Contracts expiring in May declined by 0.2% to $85.26 a barrel, while prices fell by 0.2% to $80.58 a barrel by 21:42 ET (01:42 GMT).
Prices were influenced by a stronger dollar, which surged on Thursday following inflation data that exceeded expectations for February. The data, which emerged just days before a Fed meeting, heightened concerns that the central bank would maintain higher interest rates for an extended period in 2024.
Oil rests on substantial weekly gains due to a tighter supply outlook
Brent and WTI contracts were on track to add nearly 4% each this week after a larger-than-anticipated reduction in U.S. inventories indicated improving demand in the world’s largest fuel consumer.
The White House was observed purchasing over 3 million barrels of oil to replenish the Strategic Petroleum Reserve.

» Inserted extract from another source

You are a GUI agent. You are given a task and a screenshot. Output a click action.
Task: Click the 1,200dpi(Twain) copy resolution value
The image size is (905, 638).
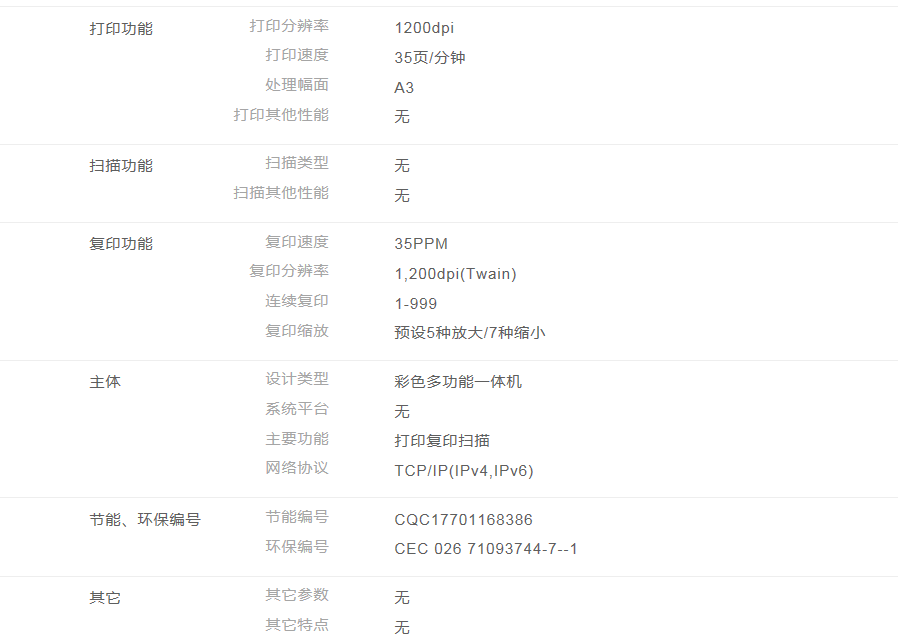(455, 274)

In addition to the reduced U.S. inventories, devastating Ukrainian attacks on a crucial Russian fuel refinery posed a potential threat to disrupt fuel supplies in parts of Asia and Europe, presenting a tighter supply outlook for oil markets.
This, combined with ongoing geopolitical disruptions in the Middle East, particularly the Israel-Hamas conflict and the Red Sea Houthi attacks, indicated tighter oil markets in the months ahead.
Anticipated demand supported by OPEC, IEA projections
Both the Organization of Petroleum Exporting Countries (OPEC) and the International Energy Administration forecast robust oil demand in 2024 and 2025, as outlined in separate monthly reports released this week.
The IEA specifically raised its demand forecast for 2024 and indicated that fuel supplies were likely to further tighten as disruptions in the Middle East persisted.
However, the IEA cautioned that decelerating global economic growth posed a challenge to oil demand. The IEA’s warning also contributed to concerns regarding prolonged higher interest rates in 2024.